**Quoted passage**
# # # # # # #

Youths disillusioned as Delta State innovation hub shuts down
The common aim of innovation hubs is to promote local innovation, encourage relevant actors to share knowledge early in the development process, build Startups, create employment and foster entrepreneurial cooperation.
The hubs support networking among local stakeholders and create links to investors and international organisations.
Primarily, governments facilitate and fund Innovation hubs to serve as centres of excellence for creativity and development of information technology amongst youths.
The provision of innovation hubs could be a means of youth empowerment which would allow the youth to channel their creative energy into a potentially productive source for their communities.
Against this backdrop that Nigeria CommunicationsWeek recently visited Delta state innovation hub to ascertain the impact of the closure of the hub since last year on youth empowerment and the state government’s plan to reopen the hub.
Among the youths that expressed their frustrations, they are faced with the closure of the hub include Sylvester Nkeze, a web developer in Asaba.
“The truth is beyond individuals having their personal skills; it was a kind of assembling point for people with like minds, the hub served as a place not only for people to learn but also to be able to gather people after they have done learning to share their ideas and use what they have learnt to create products or business for Delta State and Nigeria.
“Generally, the essence of the Hub is to make people converge their technological ideas into a scalable business that could help bring development and employment in the state. Nobody in this century can individually start a business, I’m talking of a large scale business and not small and medium scale business, and bigger businesses today are built on partnerships.

# # # # # # #

**Dataset**

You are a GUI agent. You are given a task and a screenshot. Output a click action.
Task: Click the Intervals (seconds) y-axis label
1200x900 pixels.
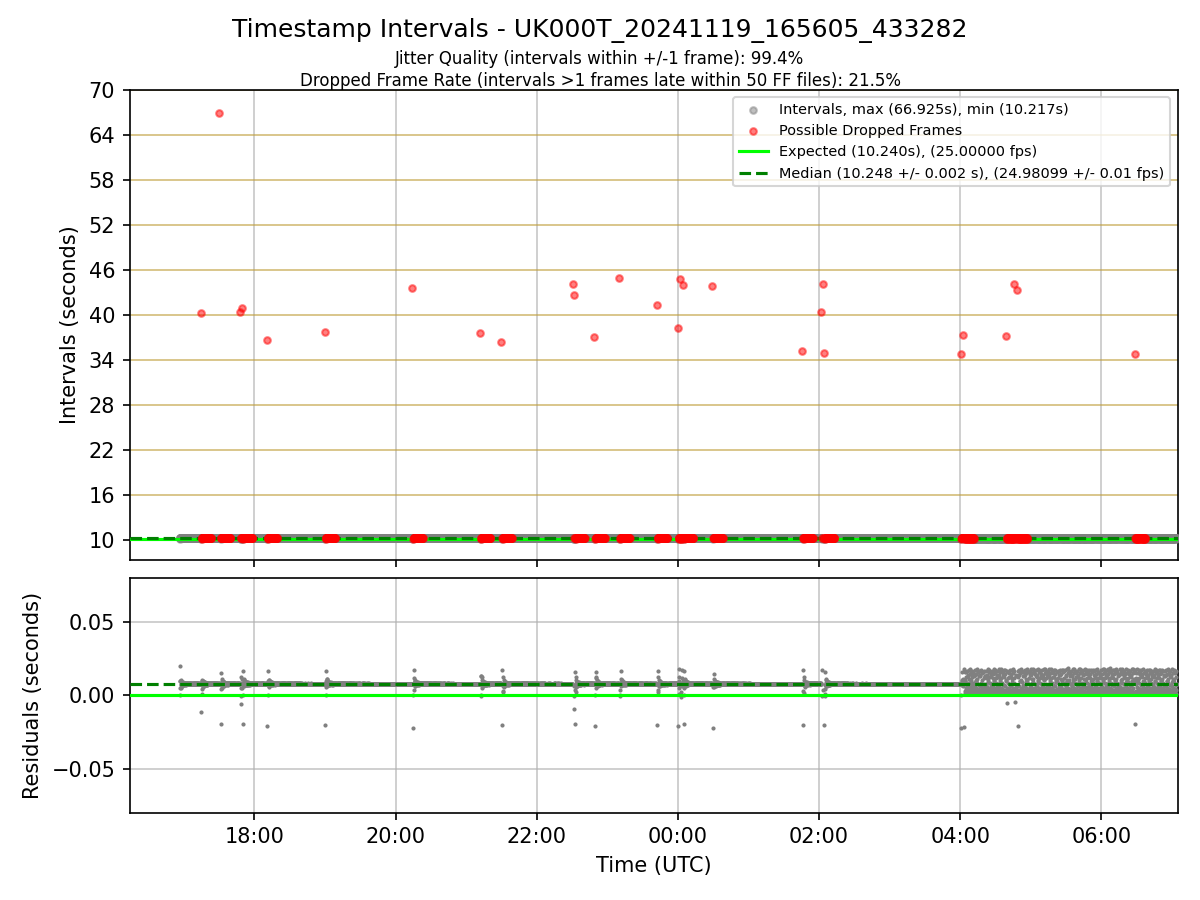[x=69, y=325]
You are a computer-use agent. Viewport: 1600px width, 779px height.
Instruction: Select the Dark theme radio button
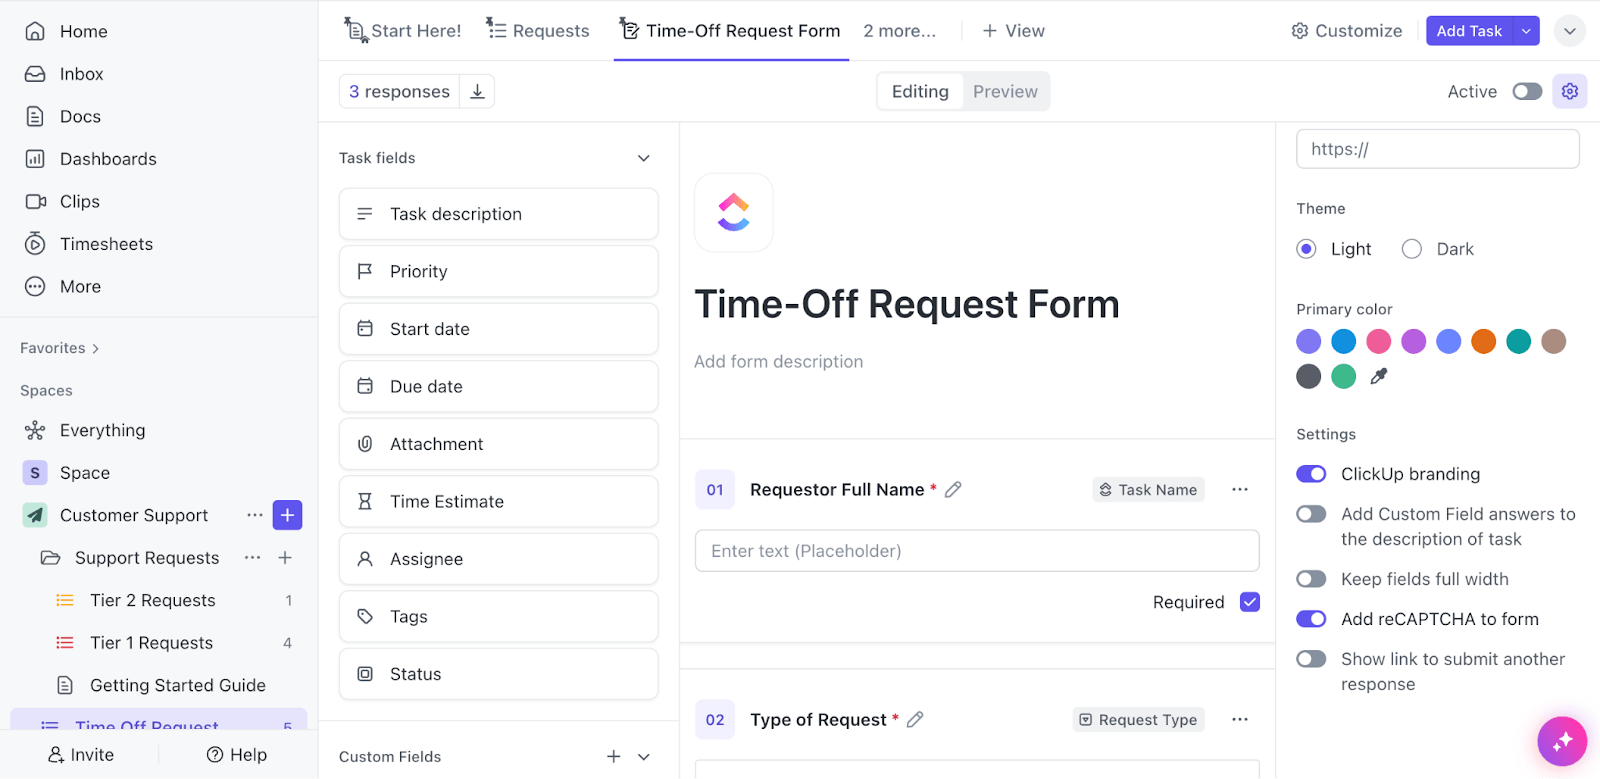(x=1411, y=248)
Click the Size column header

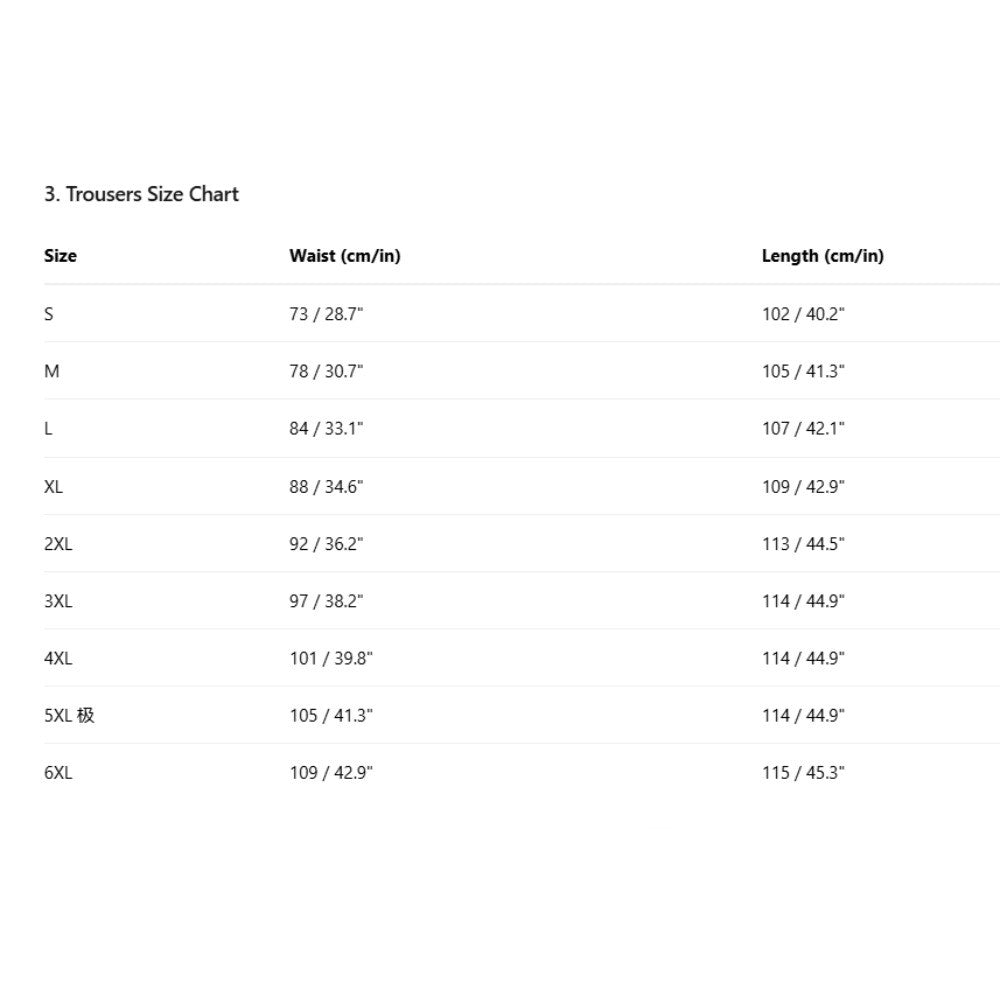[60, 256]
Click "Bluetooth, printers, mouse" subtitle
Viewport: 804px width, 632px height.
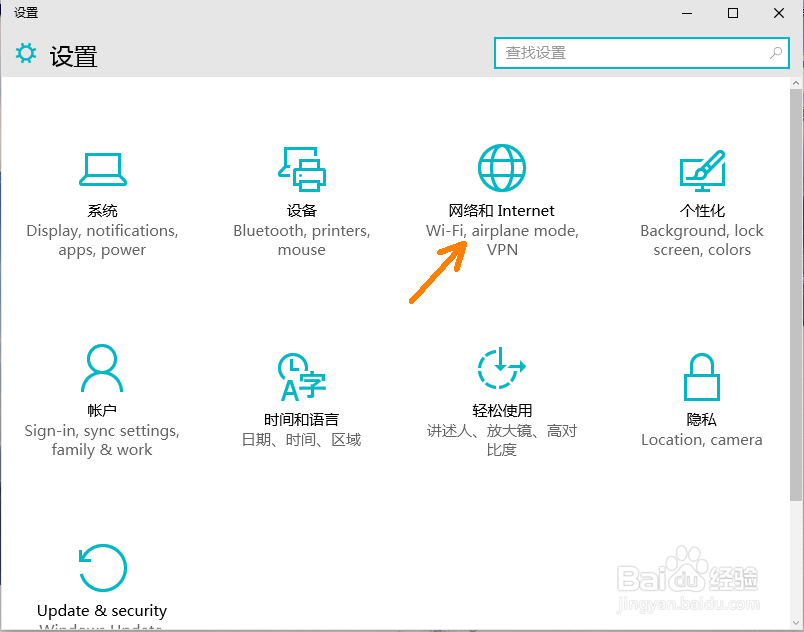[x=301, y=240]
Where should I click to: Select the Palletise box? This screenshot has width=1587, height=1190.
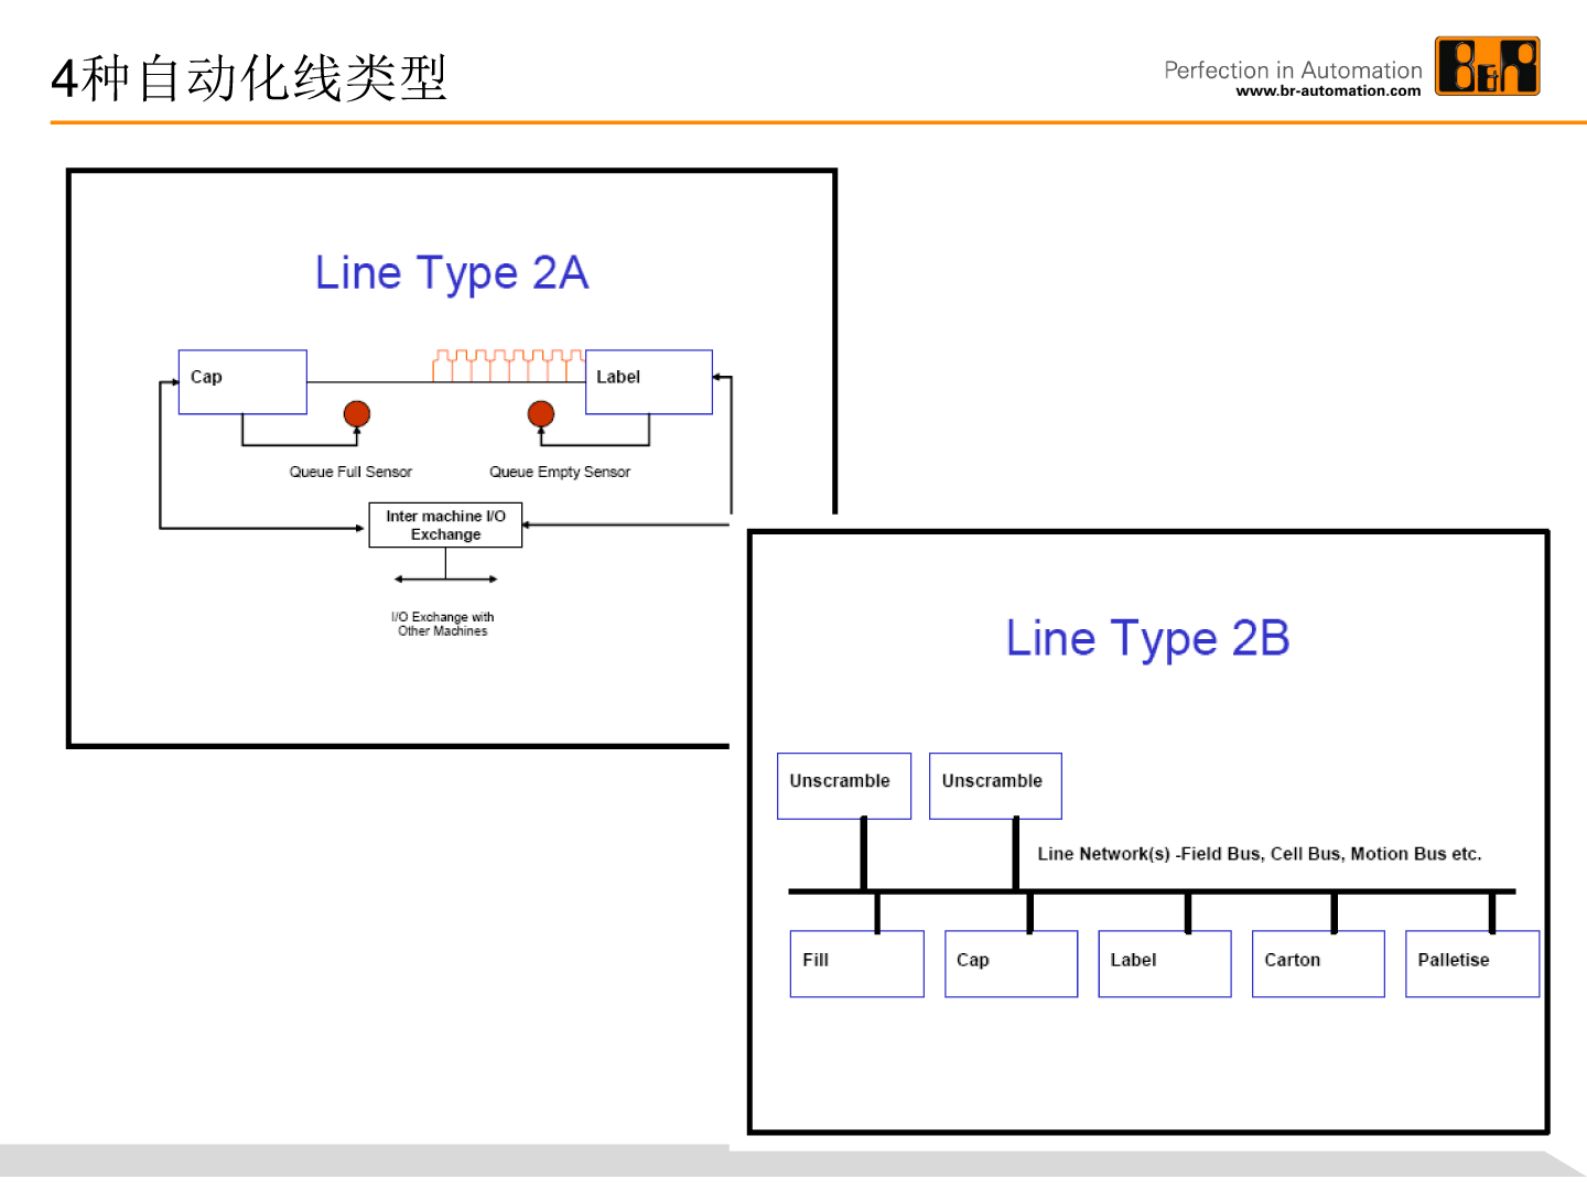pos(1471,963)
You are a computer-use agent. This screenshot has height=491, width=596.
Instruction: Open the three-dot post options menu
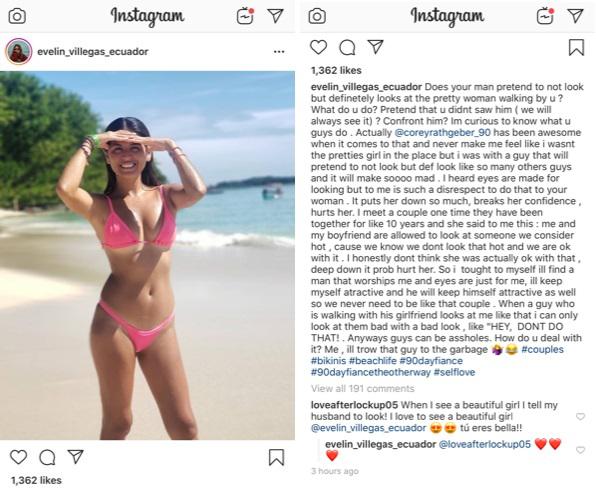point(279,52)
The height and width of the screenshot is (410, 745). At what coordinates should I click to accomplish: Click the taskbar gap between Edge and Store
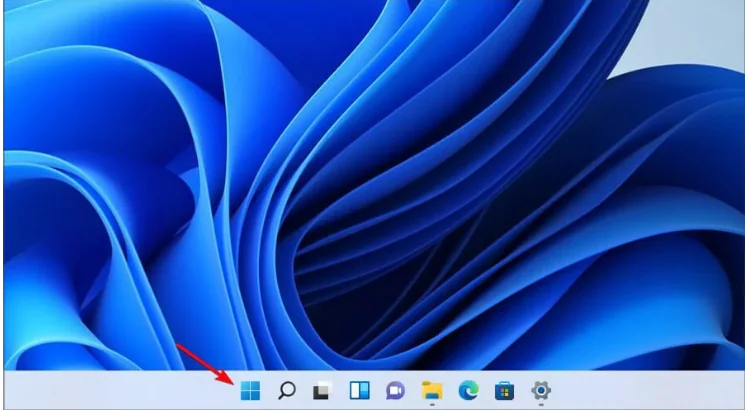point(487,390)
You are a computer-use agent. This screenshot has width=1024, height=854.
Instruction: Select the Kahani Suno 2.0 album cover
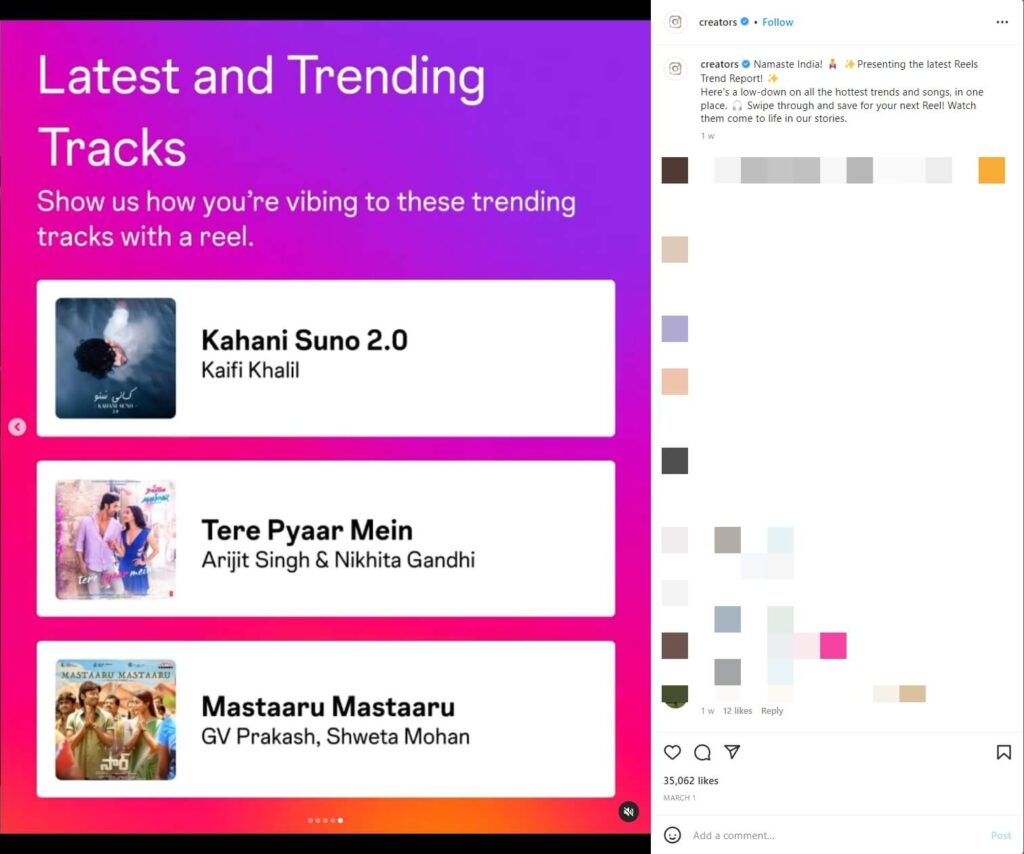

# # # # # # #

**What you will do**
1. Output the article on the Delta State innovation hub from the words "The hubs support" through the words "reopen the hub.".
2. In the article on the Delta State innovation hub, why does Sylvester Nkeze say nobody can start a large-scale business individually?
3. What is Sylvester Nkeze's occupation and city, according to the article on the Delta State innovation hub?
These rows come from a source separate from the article on the Delta State innovation hub.

**Per-task answers**
1.
The hubs support networking among local stakeholders and create links to investors and international organisations.
Primarily, governments facilitate and fund Innovation hubs to serve as centres of excellence for creativity and development of information technology amongst youths.
The provision of innovation hubs could be a means of youth empowerment which would allow the youth to channel their creative energy into a potentially productive source for their communities.
Against this backdrop that Nigeria CommunicationsWeek recently visited Delta state innovation hub to ascertain the impact of the closure of the hub since last year on youth empowerment and the state government’s plan to reopen the hub.

2. He says this because bigger businesses today are built on partnerships.

3. He is a web developer in Asaba.